8. That the GIF and HSF are funds which contain only employer contributions; their values are expressed in units, rather than dollars, which Debtors have accumulated 8,000.94 units at an approximate amount of $100,411.79.
9. The Halliburton Profit Sharing and Savings Plan is a qualified Plan under section 401(a) of the Internal Revenue Code.
CONCLUSIONS OF LAW
A. An ERISA qualified retirement plan such as the one at issue in this case has been determined to be property of the bankruptcy estate so long as it does not qualify as a spendthrift trust. See In re Weeks, 106 B.R. 257 (Bankr.E.D.Okla. 1989); In re Goff, 706 F.2d 574 (5th Cir. 1983).
In the case at issue, if a trust is created at all, it is “self-settled” in the debtor and this, combined with the considerable degree of control which may be exerted over the Plan funds by the Plan Administrator, disqualifies the debtor’s Plan as creating a *264“spendthrift trust.” As a result, the retirement plan is deemed property of the estate.
B. This Court has previously determined that the ERISA provisions “preempt” the Oklahoma exemption statute and thus an ERISA qualified retirement plan such as the one the debtor tries to exempt in this case is not subject to the exemption provisions of Okla.Stat.Ann. tit. 31, § 1(A)(20) (West Supp.1988-89). See Mackey v. Lanier Collections Agency and Service, Inc., 486 U.S. 825, 108 S.Ct. 2182, 100 L.Ed 2d 836 (1988) and In re Weeks, supra, at p. 261-63.
C. The debtors also raise an issue which this Court has not addressed in its previous rulings on the exemptability of ERISA qualified retirement plans. Namely, the debtor asserts that 11 U.S.C. § 522(b)(2)(A) permits the debtors to exempt the retirement plan at issue. This section provides that “any property that is exempt under federal law, other than subsection (d) of this section ...” may be claimed as exempt by a debtor. Since the ERISA statutes require that a qualified plan contain “nonassignability and nonal-ienation” clauses which prohibit the' garnishment of ERISA qualified plans, and since the ERISA law is a federal law, the debtors argue that the Plan at issue should be exempt under § 522(b)(2)(A) of the Bankruptcy Code.

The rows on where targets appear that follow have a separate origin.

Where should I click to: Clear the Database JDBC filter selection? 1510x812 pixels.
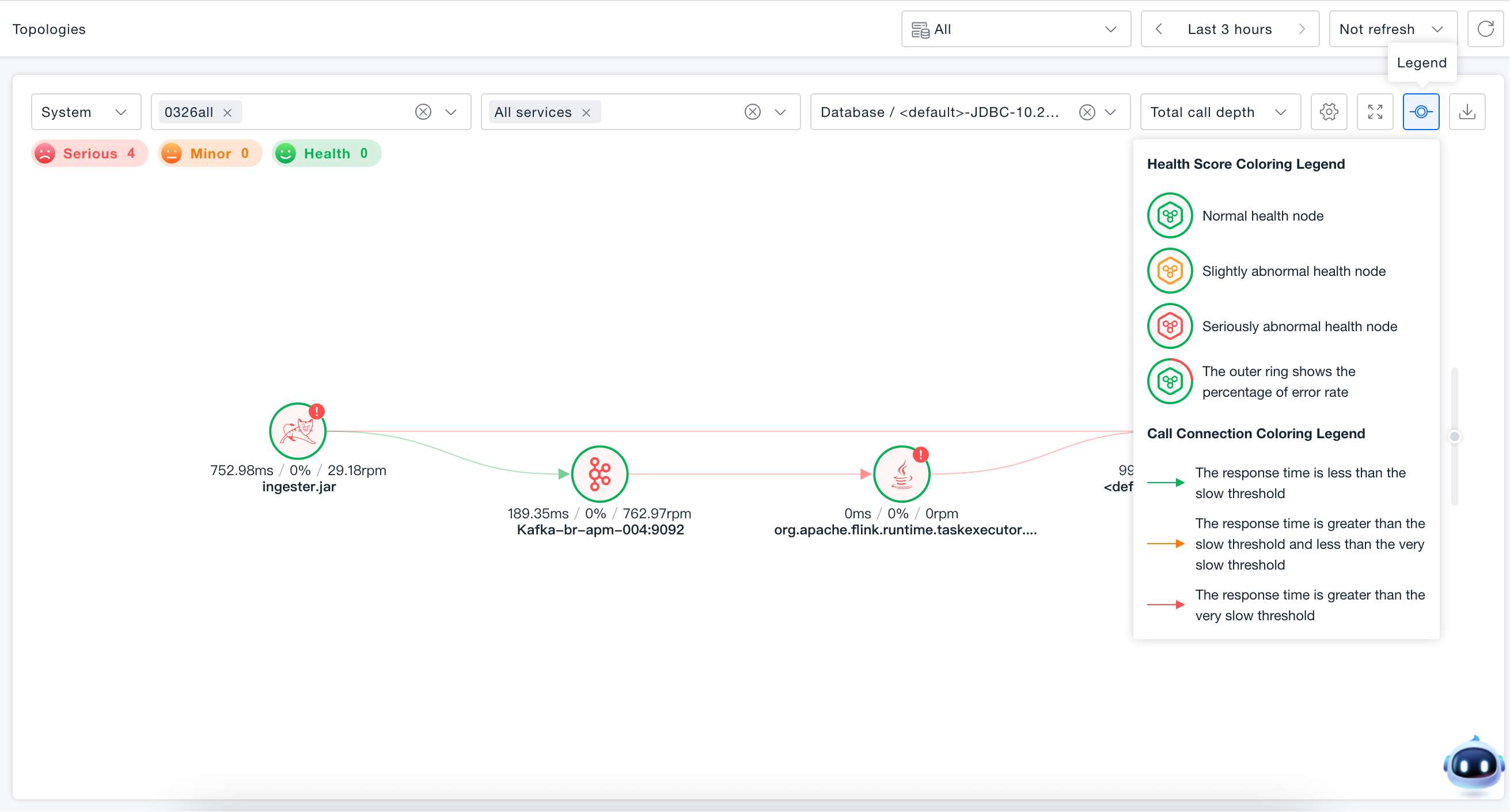click(x=1087, y=112)
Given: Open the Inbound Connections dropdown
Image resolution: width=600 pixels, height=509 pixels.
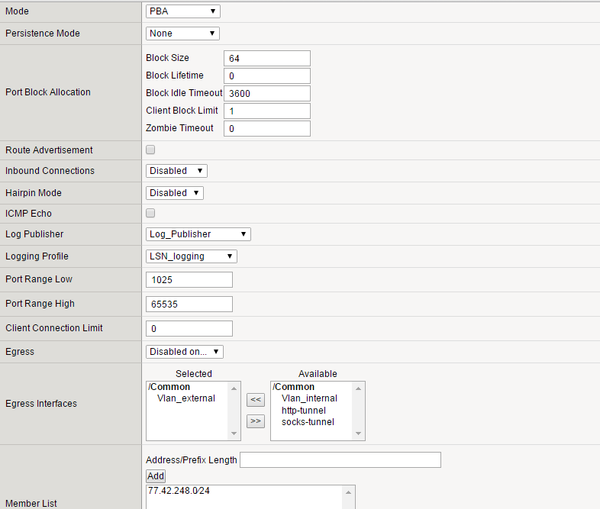Looking at the screenshot, I should [x=176, y=171].
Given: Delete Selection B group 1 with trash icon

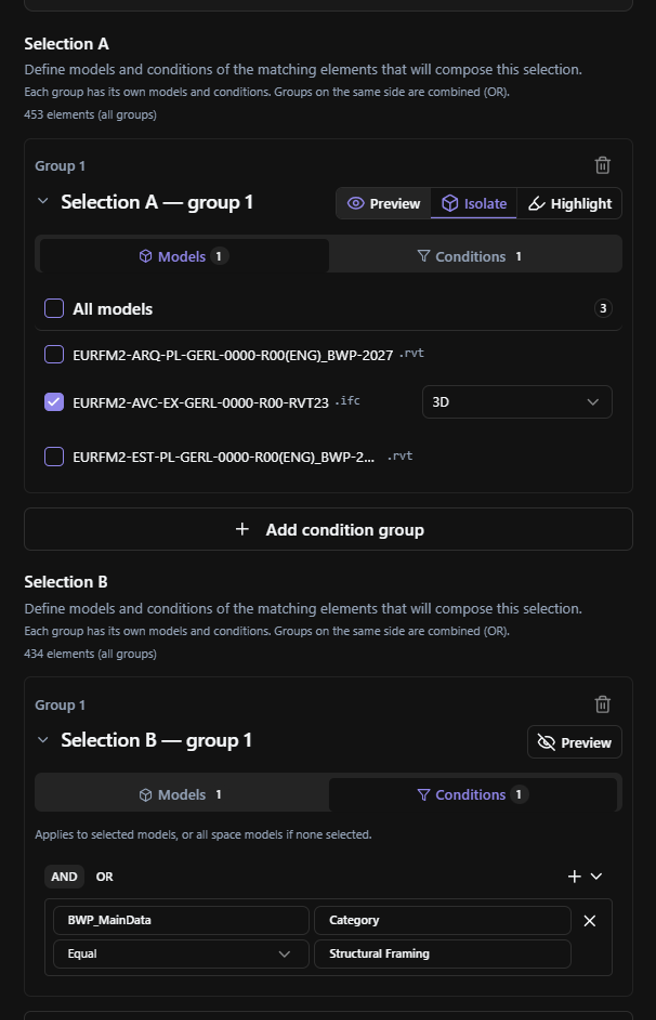Looking at the screenshot, I should (x=603, y=704).
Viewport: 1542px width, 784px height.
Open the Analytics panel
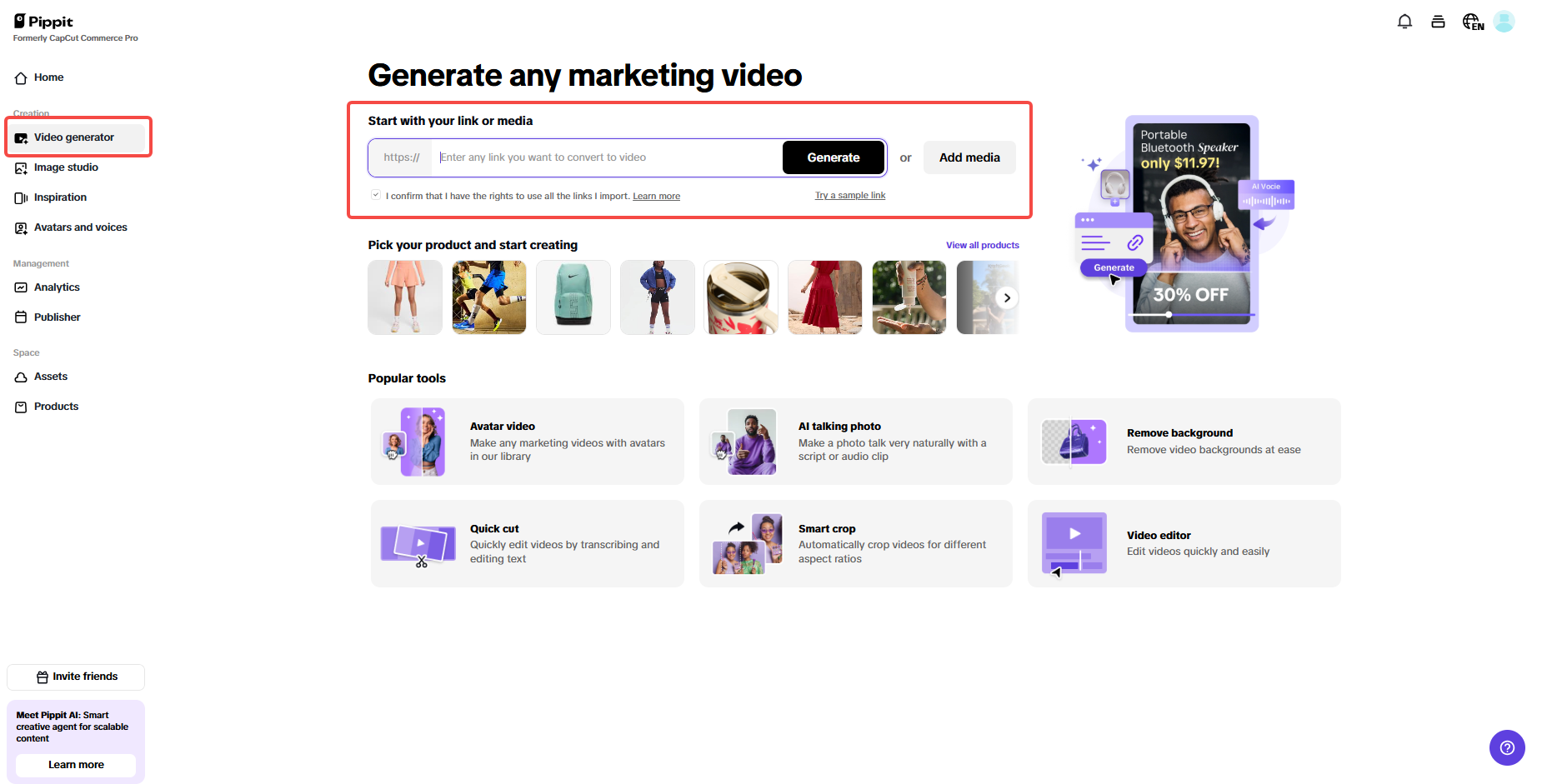[57, 287]
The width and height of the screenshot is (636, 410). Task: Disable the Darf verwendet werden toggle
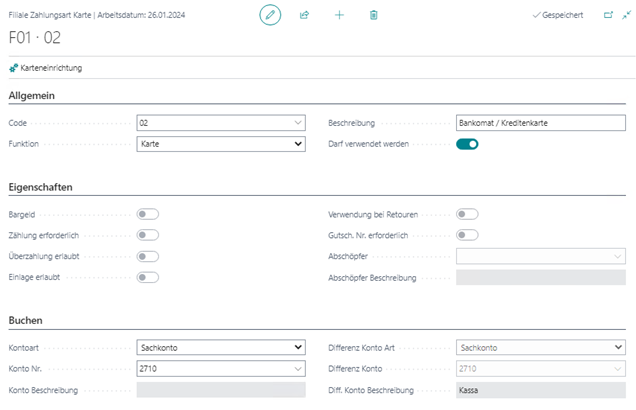click(x=467, y=144)
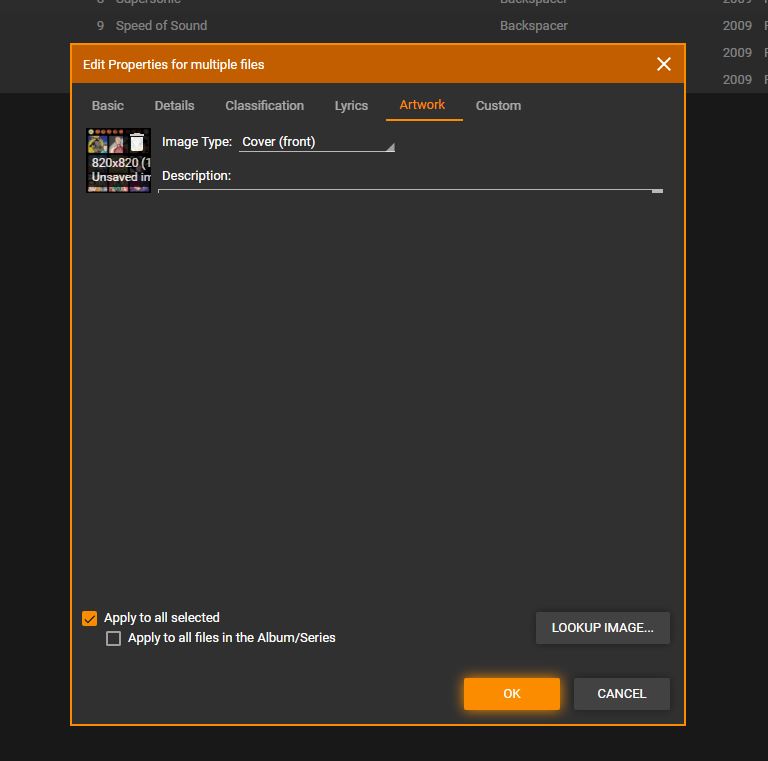Select the Lyrics tab

(x=351, y=105)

Although the debtors cite two relatively recent opinions that have accepted this argument [In re Komet, 104 B.R. 799 (Bankr. W.D.Texas 1989) and In re Burns, 108 B.R. 308 (Bankr.W.D.Okla.1989) ], the vast majority of Courts, including the Circuit Courts which have addressed this issue, have declined to follow this view and have determined that Congress did not intend for ERISA to be included as a “federal law” envisioned by § 522(b)(2)(A). See In re Graham, 726 F.2d 1268 (8th Cir.1984); In re Goff, 706 F.2d 574 (5th Cir.1983); In re Lichstrahl, 750 F.2d 1488 (11th Cir.1985) and In re Brown, 95 B.R. 216 (Bankr.N.D. Okla.1989).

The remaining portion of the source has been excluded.